Das OLG Karlsruhe hatte mit Urteil vom 02.09.2004 sehr käuferfreundlich entschieden und dem Käufer sowohl die Ein- als auch die Ausbaukosten zugesprochen. Dagegen hatte das OLG Köln mit Urteil vom 21.12.2005 entschieden, dass der Fliesenhändler nur die Ausbaukosten, nicht jedoch die Einbaukosten tragen müsse.
Der BGH hat sich nunmehr der Auffassung des OLG Köln angeschlossen und klargestellt, dass der Händler zwar für die mangelhaften Materialien neue, einwandfreie Ware liefern muss. Deren Einbau muss er aber nur erstatten, wenn er den Materialmangel zu vertreten hat!
Sachverhalt
Dem Urteil des BGH lag folgender Sachverhalt zu Grunde:
Der Käufer erwarb von einem Holzhändler Parkettstäbe, die er durch einen von ihm gesondert beauftragten Parkettleger verlegen ließ. Später lösten sich große Teile der Parkettlamellen ab. Ursache war ein Produktionsfehler – die nicht ausreichende Verklebung der Parkettstäbe – im Werk des Herstellers. Der Käufer verlangte von dem Holzhändler den kompletten Austausch des Parkettbodens. Der Holzhändler erstattete dem Käufer jedoch lediglich die Kosten des Ausbaus der mangelhaften, vom Kläger nicht bezahlten Parkettstäbe. Mit seiner Klage machte der Käufer die Kosten für die Verlegung neuer Parkettstäbe geltend.
Entscheidung:
Wie schon bereits die Vorinstanzen wies auch der BGH diesen Anspruch zurück.
Der Einbau der neuen mangelfreien Sache gehört nicht zu den Nacherfüllungskosten!

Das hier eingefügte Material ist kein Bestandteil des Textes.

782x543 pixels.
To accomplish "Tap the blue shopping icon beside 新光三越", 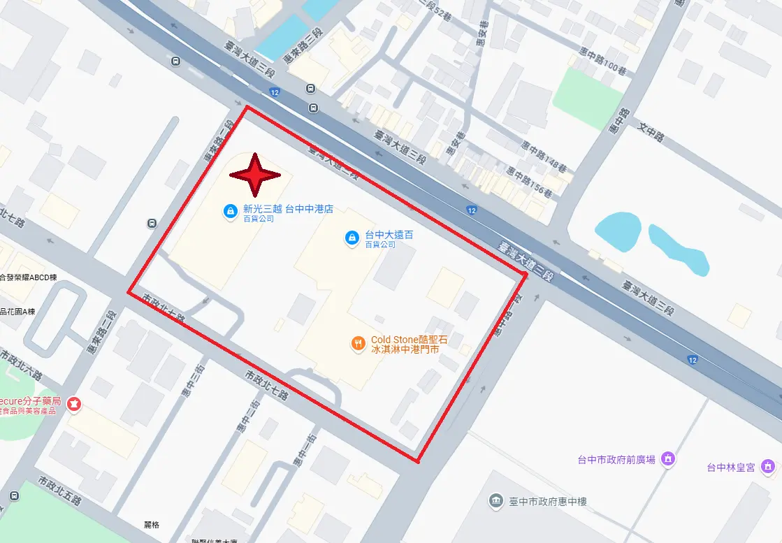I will coord(229,210).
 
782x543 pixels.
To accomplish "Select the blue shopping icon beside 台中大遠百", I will coord(352,238).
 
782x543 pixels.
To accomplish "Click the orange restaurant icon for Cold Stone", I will coord(358,343).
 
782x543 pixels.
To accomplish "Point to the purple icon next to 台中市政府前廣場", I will coord(667,458).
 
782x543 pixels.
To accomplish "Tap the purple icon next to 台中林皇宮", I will coord(768,465).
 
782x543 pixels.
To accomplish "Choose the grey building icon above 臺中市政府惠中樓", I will coord(495,500).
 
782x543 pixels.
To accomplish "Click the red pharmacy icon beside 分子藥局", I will coord(73,403).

Der Holzhändler war nach Ansicht des BGH nicht verpflichtet, im Wege der Nacherfüllung nach § 439 BGB neben der Lieferung mangelfreier Parkettstäbe auch deren Verlegung zu übernehmen. Schließlich habe die Pflicht zur Verlegung auch bei der ursprünglichen Lieferung nicht bestanden. Auch aus § 439 Absatz 2 BGB, wonach der Verkäufer die Kosten der Nacherfüllung, insbesondere Transport-, Wege-, Arbeits- und Materialkosten, zu tragen hat, ergebe sich nichts anderes. Es handele sich bei diesen Aufwendungen nur um solche, die erforderlich sind, um die Nacherfüllung durchzuführen. Zur Nacherfüllung gehörten aber nun mal nicht die Einbaukosten, sondern lediglich die Verschaffung von Besitz und Eigentum an einer mangelfreien Sache.
Einbaukosten als Schadensersatz scheitern an fehlendem Verschulden!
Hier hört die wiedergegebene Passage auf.